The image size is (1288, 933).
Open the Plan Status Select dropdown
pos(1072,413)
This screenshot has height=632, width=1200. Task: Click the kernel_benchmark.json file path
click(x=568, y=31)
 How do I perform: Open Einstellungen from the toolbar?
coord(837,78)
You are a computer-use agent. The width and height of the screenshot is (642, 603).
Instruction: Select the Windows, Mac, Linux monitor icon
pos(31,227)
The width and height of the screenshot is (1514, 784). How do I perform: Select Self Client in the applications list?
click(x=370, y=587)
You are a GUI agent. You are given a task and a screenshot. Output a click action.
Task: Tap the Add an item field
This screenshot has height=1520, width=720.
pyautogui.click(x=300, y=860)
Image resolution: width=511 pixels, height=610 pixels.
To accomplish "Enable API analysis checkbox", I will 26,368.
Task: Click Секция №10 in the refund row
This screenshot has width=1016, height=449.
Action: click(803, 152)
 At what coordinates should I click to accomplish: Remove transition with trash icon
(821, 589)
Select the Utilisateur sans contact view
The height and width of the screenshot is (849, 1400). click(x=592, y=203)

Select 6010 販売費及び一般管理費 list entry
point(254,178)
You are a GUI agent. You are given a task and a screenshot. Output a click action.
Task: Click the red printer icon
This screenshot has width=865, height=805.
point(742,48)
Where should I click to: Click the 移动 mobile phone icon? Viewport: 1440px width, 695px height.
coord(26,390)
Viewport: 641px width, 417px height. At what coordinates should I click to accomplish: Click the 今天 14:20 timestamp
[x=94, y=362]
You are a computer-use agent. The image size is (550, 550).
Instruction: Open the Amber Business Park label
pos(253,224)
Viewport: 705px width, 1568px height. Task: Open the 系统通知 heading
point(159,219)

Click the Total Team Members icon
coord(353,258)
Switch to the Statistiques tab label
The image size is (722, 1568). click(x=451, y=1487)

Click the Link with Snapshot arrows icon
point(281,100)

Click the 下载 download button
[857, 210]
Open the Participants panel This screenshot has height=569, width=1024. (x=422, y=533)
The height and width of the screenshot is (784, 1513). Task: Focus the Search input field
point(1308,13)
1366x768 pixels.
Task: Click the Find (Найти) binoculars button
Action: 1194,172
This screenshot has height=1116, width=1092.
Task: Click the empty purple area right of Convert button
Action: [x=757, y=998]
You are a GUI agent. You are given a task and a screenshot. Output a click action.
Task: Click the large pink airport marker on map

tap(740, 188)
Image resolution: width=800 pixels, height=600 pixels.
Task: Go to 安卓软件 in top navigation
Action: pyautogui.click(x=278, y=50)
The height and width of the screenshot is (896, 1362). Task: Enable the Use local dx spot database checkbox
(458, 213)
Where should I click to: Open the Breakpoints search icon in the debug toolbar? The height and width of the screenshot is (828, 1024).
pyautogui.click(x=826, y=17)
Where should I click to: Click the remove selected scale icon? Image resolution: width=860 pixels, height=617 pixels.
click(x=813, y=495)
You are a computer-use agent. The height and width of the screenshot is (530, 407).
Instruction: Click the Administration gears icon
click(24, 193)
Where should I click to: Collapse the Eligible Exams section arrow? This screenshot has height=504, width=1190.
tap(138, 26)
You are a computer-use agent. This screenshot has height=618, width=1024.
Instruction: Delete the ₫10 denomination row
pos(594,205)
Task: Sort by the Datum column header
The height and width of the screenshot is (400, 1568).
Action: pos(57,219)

* [YOUR OBJECTIVE]:
Search the records above for the string "computer" and copy each line that holds it.

* [SOLUTION]:
You are a computer-use agent. The width and height of the screenshot is (642, 603).
You are a computer-use agent. The image size is (550, 550).
You are a computer-use agent. The height and width of the screenshot is (530, 407).
You are a computer-use agent. This screenshot has height=618, width=1024.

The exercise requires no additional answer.